Following French and Neuman-Lee (2012), we used initial plasma samples to conduct bacterial killing assays. We pipetted 2 µl of thawed plasma in duplicate onto 96-well round-bottom microplates. Negative-control wells held 6 µl phosphate-buffered saline and 18 µl CO₂-independent Medium plus 4 mM L-glutamine and no bacteria. Positive-control wells had 6 µl working bacteria solution, which held 10⁴ colony-forming units of Escherichia coli (ATCC NO. 8739), along with 18 µl medium. We also added 6 µl working bacteria solution and 16 µl of medium to samples, so all wells had a volume of 24 µl. We thoroughly mixed all wells, gently vortexed the microplates for 1 min, then incubated them at 37 °C (the optimal temperature for exponential E. coli growth) for 30 min.

After incubation, we vortexed the plates for another minute, then added 125 µl sterile tryptic soy broth (Sigma-Aldrich NO. T8907;15 g broth per 500 ml Nanopure water) to each well. After an additional minute of gentle vortexing, we read the absorbance of the plates at 300 nm (BioRad xMarkTM Microplate Absorbance Spectrophotometer). We incubated the plates at 37 °C for 12 hr, then vortexed for 1 min and read again. We compared sample absorbance before and after the 12 hr of bacterial growth to the positive controls (0 % bacterial killing). We calculated percent bacteria killed as one minus the mean absorbance for each sample, which we ran in duplicate, divided by the mean absorbance for the positive control (triplicate wells containing only media and bacteria), multiplied by 100.
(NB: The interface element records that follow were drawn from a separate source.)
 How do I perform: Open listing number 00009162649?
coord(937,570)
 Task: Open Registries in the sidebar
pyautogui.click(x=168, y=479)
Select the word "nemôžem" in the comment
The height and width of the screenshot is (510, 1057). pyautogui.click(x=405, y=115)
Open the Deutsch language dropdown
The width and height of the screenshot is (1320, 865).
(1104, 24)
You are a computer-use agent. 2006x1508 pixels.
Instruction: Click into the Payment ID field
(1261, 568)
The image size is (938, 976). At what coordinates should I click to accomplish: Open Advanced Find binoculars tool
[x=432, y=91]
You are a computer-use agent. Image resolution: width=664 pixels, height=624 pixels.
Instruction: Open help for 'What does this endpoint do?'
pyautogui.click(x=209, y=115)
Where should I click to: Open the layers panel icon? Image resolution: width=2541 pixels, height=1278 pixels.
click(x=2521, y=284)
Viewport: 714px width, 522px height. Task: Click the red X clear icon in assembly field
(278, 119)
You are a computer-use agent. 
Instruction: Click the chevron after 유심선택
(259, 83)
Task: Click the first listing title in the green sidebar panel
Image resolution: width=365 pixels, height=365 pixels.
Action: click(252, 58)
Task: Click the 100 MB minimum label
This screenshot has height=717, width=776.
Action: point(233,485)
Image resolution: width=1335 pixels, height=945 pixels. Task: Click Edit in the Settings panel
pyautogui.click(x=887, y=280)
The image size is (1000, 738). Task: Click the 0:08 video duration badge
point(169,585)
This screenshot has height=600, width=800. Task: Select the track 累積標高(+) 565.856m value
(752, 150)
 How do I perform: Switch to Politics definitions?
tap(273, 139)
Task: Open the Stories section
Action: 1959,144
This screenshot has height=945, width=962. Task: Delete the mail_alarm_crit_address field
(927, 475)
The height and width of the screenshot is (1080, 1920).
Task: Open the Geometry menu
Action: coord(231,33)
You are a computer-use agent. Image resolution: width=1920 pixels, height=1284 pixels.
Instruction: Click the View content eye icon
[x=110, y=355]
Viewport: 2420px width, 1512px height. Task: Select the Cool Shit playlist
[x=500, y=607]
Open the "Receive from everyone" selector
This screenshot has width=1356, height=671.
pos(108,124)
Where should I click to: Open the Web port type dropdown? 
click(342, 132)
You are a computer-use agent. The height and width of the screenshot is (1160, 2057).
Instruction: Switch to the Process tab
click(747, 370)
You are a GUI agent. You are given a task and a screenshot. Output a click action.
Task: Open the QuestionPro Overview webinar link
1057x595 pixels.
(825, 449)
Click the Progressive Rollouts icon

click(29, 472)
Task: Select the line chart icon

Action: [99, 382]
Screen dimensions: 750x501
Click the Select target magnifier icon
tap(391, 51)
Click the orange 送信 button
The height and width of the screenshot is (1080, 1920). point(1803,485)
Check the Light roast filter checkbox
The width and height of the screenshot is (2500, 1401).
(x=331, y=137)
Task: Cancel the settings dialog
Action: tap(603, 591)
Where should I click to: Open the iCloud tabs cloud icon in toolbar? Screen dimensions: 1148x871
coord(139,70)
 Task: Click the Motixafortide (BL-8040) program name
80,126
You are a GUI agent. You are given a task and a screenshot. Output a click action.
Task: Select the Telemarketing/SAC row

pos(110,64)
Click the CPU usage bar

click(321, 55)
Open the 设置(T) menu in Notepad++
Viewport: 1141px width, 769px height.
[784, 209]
Sample Processing: Blood Cell Profiles

We created and analyzed duplicate blood smears from each initial sample. After inverting each blood sample several times to remix any settled cells, we smeared one drop of blood on a slide and stored them in a desiccator until they were preserved with methanol and re-stored for up to 6 mo. We then stained with Giemsa-Wright stain for 60 min at the optimal dilution for each species to maximize visualization (1:15 dilution for helodermatids; 1:18 dilution for other species), then rinsed slides in two nanopure water baths for 5 min each. We counted lymphocytes, heterophils, monocytes, and basophils under a light microscope (BX60, Olympus Optical Co., Tokyo, Japan) at 400X magnification, counting the number of each blood cell type (according to Cooper-Bailey et al., 2011) along a mapped grid until the first 100 white blood cells were counted on a slide. Eosinophils and azurophils were not found in most samples so were not counted.